→ **YOUR OBJECTIVE**
May I have the lines from the one containing "You are a computer-use agent. The image size is (496, 372)." to the end of the entries, returned exactly and with nothing else?

Data records:
• • •

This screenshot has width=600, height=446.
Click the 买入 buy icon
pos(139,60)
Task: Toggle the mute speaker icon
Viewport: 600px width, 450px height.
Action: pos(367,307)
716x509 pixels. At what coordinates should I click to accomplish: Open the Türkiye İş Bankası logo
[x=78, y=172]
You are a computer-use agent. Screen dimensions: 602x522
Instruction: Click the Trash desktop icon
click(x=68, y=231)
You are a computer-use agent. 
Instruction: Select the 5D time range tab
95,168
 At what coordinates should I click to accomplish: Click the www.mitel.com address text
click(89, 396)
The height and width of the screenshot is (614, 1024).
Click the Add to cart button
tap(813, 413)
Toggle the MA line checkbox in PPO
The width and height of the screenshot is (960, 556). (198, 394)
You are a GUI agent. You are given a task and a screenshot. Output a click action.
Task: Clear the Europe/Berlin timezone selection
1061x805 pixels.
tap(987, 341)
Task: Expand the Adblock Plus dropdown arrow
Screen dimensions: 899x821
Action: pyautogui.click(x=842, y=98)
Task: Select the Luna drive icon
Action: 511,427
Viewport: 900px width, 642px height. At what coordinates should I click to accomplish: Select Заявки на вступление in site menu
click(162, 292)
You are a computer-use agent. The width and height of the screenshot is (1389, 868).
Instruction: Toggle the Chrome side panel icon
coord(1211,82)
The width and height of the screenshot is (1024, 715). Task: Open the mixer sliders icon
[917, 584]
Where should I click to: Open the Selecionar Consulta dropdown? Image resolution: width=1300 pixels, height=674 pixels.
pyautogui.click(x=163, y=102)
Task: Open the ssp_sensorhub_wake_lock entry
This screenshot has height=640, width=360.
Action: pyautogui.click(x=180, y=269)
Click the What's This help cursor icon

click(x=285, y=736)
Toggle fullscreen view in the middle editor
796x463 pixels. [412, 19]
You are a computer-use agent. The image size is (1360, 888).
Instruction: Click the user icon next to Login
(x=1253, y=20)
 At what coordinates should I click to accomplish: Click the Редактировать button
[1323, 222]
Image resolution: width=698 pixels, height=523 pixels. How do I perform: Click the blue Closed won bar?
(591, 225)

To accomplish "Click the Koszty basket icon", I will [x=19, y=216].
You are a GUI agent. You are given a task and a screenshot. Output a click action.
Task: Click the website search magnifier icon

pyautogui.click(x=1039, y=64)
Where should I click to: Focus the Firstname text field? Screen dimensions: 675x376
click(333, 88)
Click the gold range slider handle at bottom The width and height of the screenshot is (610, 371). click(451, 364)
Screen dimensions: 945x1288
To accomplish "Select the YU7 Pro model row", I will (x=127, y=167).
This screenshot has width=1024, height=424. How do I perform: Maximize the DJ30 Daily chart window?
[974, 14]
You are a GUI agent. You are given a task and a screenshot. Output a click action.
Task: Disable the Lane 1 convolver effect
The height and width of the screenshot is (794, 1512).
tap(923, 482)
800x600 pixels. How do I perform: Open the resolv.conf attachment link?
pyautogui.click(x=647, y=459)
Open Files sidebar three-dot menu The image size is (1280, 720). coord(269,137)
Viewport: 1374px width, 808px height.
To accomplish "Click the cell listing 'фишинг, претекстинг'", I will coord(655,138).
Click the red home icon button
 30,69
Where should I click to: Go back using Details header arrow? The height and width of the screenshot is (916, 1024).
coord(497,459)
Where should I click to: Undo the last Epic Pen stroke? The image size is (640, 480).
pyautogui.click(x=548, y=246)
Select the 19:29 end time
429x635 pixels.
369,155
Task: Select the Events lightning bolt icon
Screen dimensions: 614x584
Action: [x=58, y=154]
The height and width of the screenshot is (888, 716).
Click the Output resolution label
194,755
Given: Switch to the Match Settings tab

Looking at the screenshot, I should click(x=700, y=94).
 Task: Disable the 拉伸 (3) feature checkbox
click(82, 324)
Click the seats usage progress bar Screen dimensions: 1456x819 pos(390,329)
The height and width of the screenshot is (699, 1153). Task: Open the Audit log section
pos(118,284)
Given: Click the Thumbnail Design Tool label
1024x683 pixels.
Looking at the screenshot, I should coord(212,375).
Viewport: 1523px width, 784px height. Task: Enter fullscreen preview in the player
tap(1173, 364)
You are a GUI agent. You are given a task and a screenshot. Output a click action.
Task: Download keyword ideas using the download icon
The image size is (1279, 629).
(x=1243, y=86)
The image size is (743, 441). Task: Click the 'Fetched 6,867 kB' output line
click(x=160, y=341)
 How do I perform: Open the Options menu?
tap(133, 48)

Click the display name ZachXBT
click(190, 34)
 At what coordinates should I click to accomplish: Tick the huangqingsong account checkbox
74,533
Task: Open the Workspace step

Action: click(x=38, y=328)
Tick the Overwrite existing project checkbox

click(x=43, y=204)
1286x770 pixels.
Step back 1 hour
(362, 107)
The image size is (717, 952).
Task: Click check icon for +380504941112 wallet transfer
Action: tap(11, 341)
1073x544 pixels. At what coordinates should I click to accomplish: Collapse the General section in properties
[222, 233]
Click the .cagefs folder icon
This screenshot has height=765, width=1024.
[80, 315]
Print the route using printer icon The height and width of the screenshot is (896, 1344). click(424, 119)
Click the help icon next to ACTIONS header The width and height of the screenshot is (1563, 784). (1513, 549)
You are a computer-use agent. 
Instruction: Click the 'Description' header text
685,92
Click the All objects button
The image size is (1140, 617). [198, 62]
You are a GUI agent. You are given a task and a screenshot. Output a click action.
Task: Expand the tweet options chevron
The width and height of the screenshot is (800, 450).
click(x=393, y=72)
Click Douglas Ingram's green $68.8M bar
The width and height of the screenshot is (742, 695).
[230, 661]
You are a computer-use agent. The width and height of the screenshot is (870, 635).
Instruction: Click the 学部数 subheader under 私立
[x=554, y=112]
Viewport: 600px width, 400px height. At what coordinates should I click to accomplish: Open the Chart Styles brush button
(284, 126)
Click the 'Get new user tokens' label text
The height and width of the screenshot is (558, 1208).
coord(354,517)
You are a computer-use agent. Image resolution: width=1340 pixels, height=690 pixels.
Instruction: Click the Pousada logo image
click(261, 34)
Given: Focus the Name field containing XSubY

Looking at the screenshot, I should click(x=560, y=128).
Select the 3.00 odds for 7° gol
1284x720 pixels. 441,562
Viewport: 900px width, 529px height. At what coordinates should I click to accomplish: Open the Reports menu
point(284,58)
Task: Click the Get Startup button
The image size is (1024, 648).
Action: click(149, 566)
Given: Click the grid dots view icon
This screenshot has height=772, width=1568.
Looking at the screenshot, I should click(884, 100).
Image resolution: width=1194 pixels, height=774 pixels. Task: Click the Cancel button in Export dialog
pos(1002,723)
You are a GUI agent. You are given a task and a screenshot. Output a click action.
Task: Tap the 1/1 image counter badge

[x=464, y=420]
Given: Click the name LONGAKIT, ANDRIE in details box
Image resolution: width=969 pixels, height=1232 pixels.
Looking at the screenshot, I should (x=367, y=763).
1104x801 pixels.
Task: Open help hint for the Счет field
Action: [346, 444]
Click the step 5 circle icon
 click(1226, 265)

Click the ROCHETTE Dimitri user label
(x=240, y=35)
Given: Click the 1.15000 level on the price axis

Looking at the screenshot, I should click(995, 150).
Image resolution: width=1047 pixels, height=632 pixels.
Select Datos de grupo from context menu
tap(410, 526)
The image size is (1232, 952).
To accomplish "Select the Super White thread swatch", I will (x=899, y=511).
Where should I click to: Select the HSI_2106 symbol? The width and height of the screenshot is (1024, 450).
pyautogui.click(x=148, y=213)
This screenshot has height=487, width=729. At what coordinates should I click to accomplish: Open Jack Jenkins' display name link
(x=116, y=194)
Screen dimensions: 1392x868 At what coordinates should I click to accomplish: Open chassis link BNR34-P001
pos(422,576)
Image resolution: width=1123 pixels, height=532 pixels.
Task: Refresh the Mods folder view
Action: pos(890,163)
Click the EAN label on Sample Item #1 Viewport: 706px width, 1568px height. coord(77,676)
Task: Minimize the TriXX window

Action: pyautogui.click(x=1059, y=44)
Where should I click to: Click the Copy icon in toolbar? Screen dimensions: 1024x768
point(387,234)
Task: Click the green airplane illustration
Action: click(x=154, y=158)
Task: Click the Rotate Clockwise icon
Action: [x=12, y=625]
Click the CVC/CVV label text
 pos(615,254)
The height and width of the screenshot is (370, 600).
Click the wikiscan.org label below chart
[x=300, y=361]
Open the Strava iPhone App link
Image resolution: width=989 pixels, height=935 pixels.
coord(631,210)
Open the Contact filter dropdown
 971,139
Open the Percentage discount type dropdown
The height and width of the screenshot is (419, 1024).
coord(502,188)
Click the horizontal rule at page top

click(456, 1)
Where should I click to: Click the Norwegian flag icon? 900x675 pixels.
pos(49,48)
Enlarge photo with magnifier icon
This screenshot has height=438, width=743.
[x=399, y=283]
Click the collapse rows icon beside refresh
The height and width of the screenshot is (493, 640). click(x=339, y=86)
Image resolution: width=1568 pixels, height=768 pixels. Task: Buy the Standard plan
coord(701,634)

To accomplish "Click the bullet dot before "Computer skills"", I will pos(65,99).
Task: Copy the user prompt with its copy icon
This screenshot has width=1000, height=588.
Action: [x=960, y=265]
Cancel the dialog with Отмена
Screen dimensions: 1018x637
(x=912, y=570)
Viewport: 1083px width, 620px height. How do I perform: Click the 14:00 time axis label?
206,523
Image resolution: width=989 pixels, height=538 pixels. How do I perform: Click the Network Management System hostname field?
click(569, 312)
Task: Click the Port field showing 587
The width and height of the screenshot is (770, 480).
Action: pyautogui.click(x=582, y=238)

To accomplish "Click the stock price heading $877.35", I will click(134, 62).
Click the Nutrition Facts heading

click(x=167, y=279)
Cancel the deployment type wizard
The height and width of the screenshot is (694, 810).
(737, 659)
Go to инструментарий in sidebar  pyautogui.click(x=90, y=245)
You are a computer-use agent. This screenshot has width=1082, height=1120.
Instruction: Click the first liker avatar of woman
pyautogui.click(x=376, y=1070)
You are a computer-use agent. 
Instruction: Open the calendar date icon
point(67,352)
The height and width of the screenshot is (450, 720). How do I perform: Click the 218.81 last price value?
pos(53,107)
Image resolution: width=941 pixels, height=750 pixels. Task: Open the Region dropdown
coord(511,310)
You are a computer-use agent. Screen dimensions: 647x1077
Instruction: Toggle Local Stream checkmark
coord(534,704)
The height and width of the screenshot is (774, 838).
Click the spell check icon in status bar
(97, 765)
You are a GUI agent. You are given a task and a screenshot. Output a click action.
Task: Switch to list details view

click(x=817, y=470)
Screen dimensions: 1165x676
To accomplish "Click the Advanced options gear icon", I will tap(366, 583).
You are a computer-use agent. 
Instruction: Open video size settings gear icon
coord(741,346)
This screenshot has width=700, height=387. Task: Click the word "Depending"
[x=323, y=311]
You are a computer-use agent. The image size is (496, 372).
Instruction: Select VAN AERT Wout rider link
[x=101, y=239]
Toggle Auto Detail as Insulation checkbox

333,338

• • •

→ **FINISHED TASK**
You are a computer-use agent. The image size is (496, 372).
Instruction: Select VAN AERT Wout rider link
[x=101, y=239]
Toggle Auto Detail as Insulation checkbox

333,338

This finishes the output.